(xxvi)

(La cultura española) «Los grandes escritores españoles son entendidos por cualquier español. Por un campesino español. Mire, hay un recuerdo que tengo que es prodigioso. Usted sabe que la tesis central de la filosofía de Ortega es yo soy yo y mi circunstancia. Bien. Hace tres o cuatro años, un jueves, día de mercado, en Soria, los campesinos van a la ciudad a comprar. Dos campesinos tienen este diálogo: “¿Qué es de tu vida?”. “Pues ya sabes lo que dice el refrán: ca uno es ca uno y su circunstancia, y la mía ya la conoces”. Usted imagine un país en que un campesino ha oído esa frase, y la entiende, y le parece tan evidente que cree que es un refrán. Ahí tiene usted la cultura española».

• [ENUNCIADO DE TAREA]
Por favor, reproduce completo y sin ningún cambio el fragmento sobre la cultura española.

• [DATOS PROPORCIONADOS]
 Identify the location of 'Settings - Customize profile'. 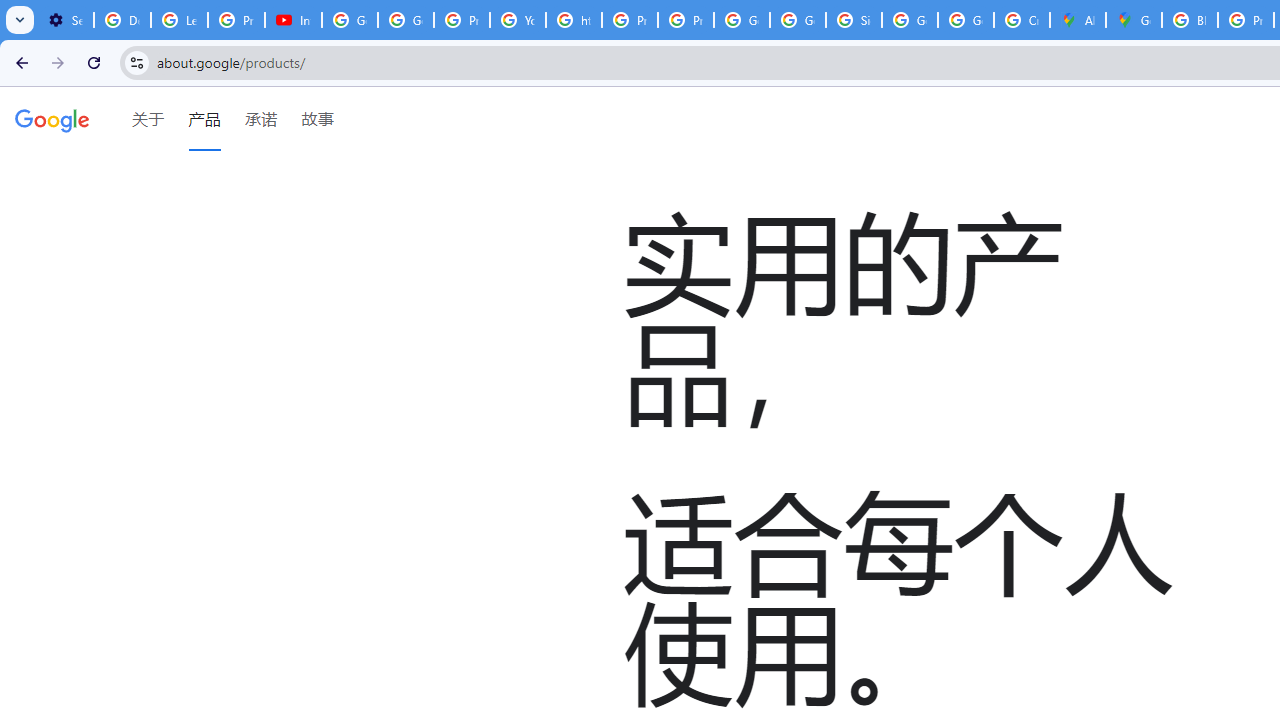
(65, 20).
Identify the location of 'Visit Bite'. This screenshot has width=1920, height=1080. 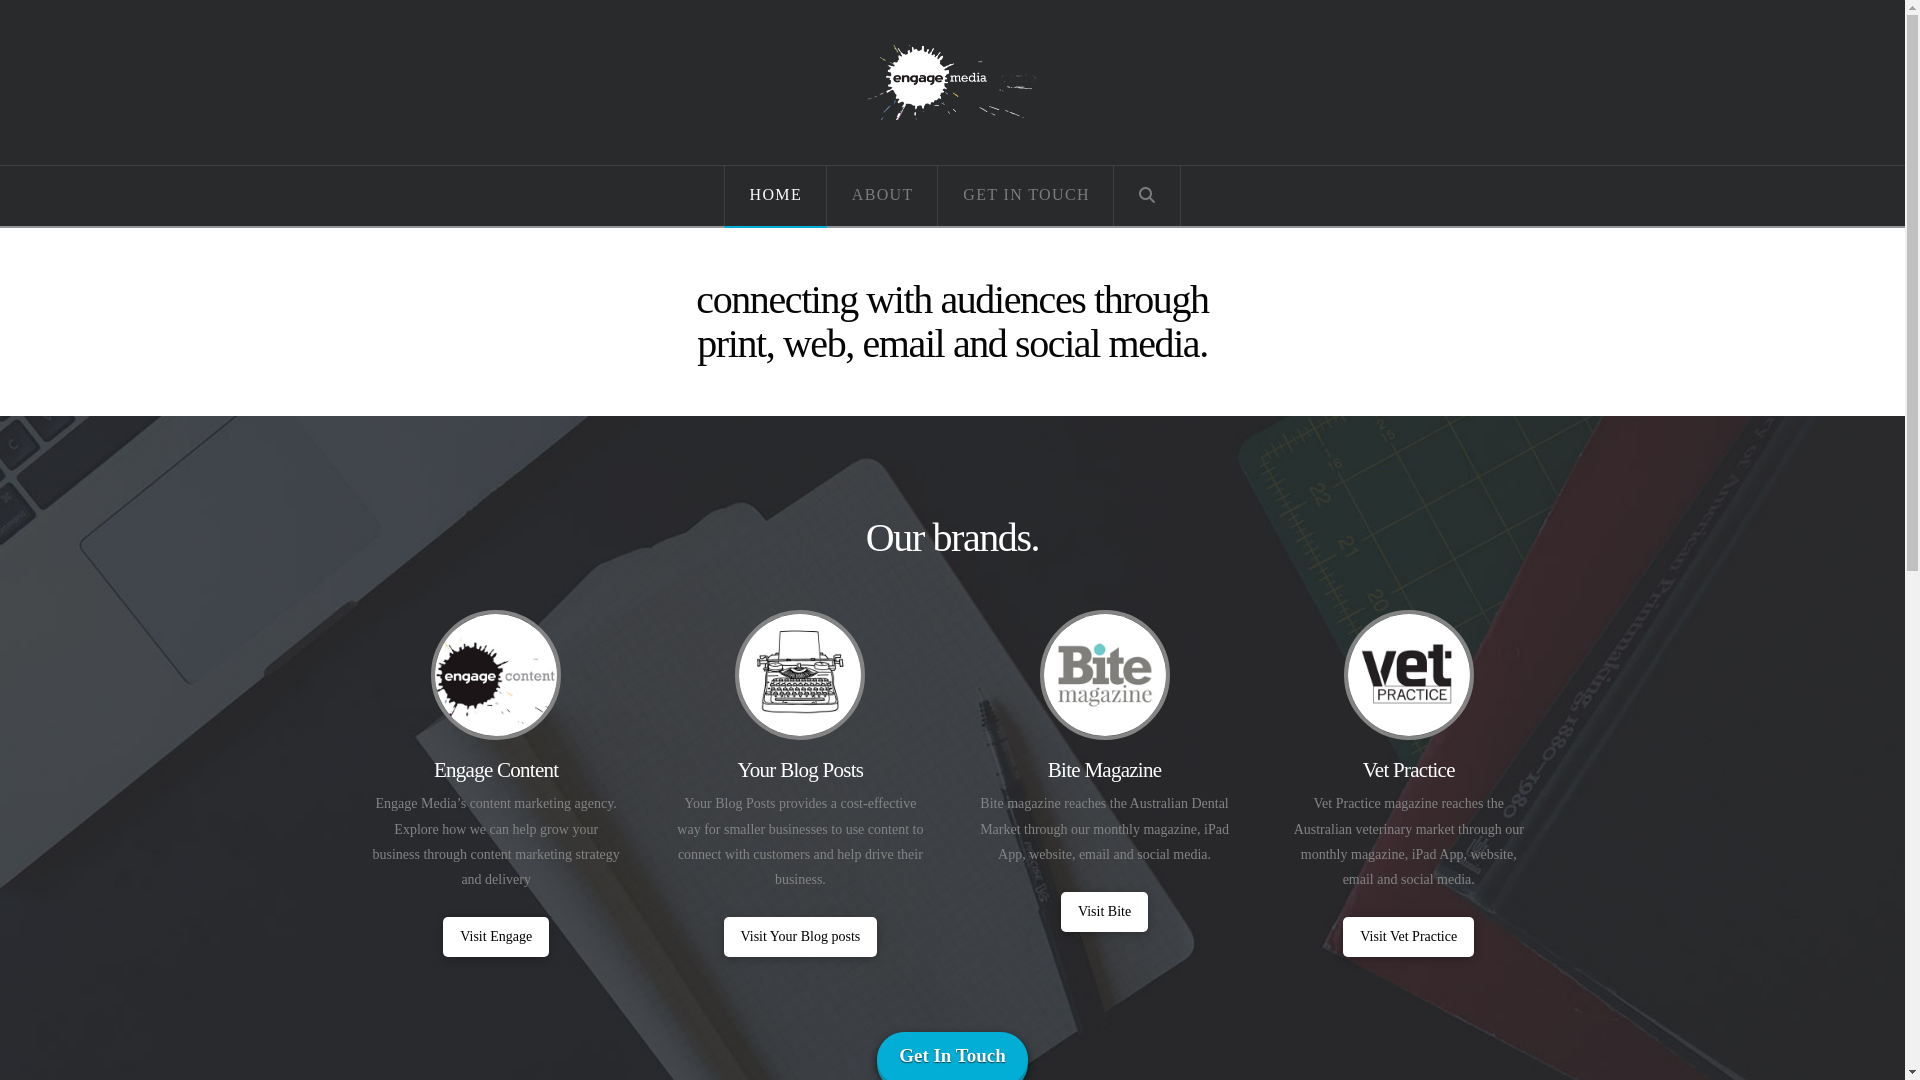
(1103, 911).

• [RESPUESTA DEL EJERCICIO]
(xxvi)

(La cultura española) «Los grandes escritores españoles son entendidos por cualquier español. Por un campesino español. Mire, hay un recuerdo que tengo que es prodigioso. Usted sabe que la tesis central de la filosofía de Ortega es yo soy yo y mi circunstancia. Bien. Hace tres o cuatro años, un jueves, día de mercado, en Soria, los campesinos van a la ciudad a comprar. Dos campesinos tienen este diálogo: “¿Qué es de tu vida?”. “Pues ya sabes lo que dice el refrán: ca uno es ca uno y su circunstancia, y la mía ya la conoces”. Usted imagine un país en que un campesino ha oído esa frase, y la entiende, y le parece tan evidente que cree que es un refrán. Ahí tiene usted la cultura española».